"the school has records of calls made to Mother telling her that her son was going to be suspended that day." "Mother said neither she nor her son knew he was set to be suspended that day, or he wouldn’t have shown up for school." (Names changed to Relationships for clarity.)
This sounds a lot like a case of mistaken communication with interpretations taken liberally by both sides. School probably called and said something like "He's gonna be suspended if he keeps coming in late" but might not have mentioned specifics. I can remember when my school called (kept careful records) but never actually talked to a parent - since neither was home during the day when the administrators called.
On her side, Mother might have figured that if she dropped him off and made a quick getaway, she could be rid of him for the day - the school might not go to the trouble of calling to have him removed. He does sound like a real PITA.
The lawyers are going to have to decide that, but I have my suspicions and it's because of some later statements by the school.

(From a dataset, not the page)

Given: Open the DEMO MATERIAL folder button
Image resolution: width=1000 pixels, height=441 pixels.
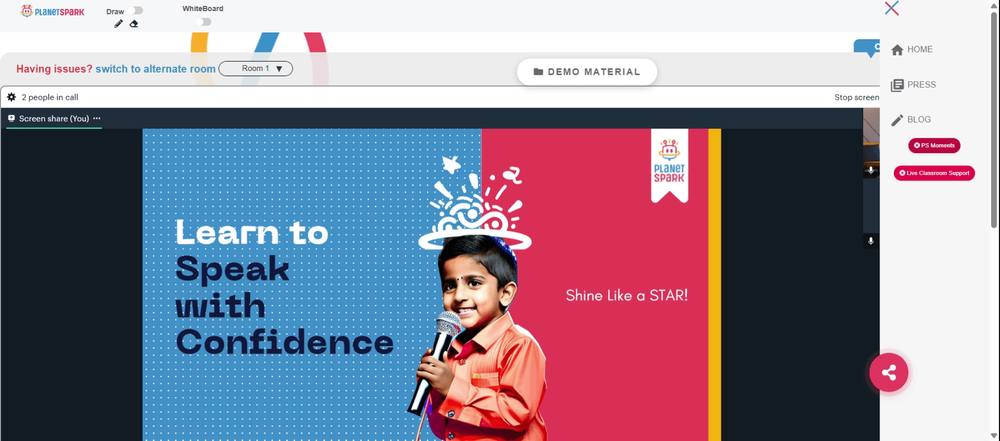Looking at the screenshot, I should (587, 71).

As an aside, we have the obvious question of why "suspension for lateness" makes sense. I mean, you have the kid there and that ought to be your purpose all along, no? Put him in a Special study hall, make him serve after school detentions or something that keeps him there and makes your point. If the true reason for suspension is something else, that needs to be said or you will never address your real problems.
So what is my smoking gun here? A few statements from the "Human Resource Officer" ...
"He was finally told to leave the building. At that point, he was trespassing." and "would never have been removed from the building had he remained calm"But he wasn't really being raucous or violent, he was being a goofball. Why exaggerate?
"Had he not kept sneaking into the building and roaming around" and "He was being insubordinate with the principal and also not following protocol"Don't you love it - now he's being "insubordinate" and not "following protocol." Let's use serious terms so people won't notice how silly this whole thing is. I find that school administrators resort to this kind of talk when they know they're going too far, when they know that simply stating facts won't look good, when they know they screwed up and are trying to CYA.
For my part, though, the biggest screw up was this line from the HRD (a dehumanizing title, if I've ever heard one - just call the woman Dean of Students or Attendance Secretary) ...
"He’s failing all of his classes and he failed all of last semester, too. He’s not coming in, and is playing games when he is here."Have you never heard of FERPA, lady? This bit of information was told to a REPORTER. Besides being immaterial to the case at hand, this information comes under the category of Educational Records and it is PRIVATE.
Moron. If they are resorting to this level, they are almost always trying to cover up their own mistakes. Even if the school district is not actually at fault in any way and did everything else exactly right and the mother and kid are completely in the wrong, this HRD needs to rethink her public relations, at least.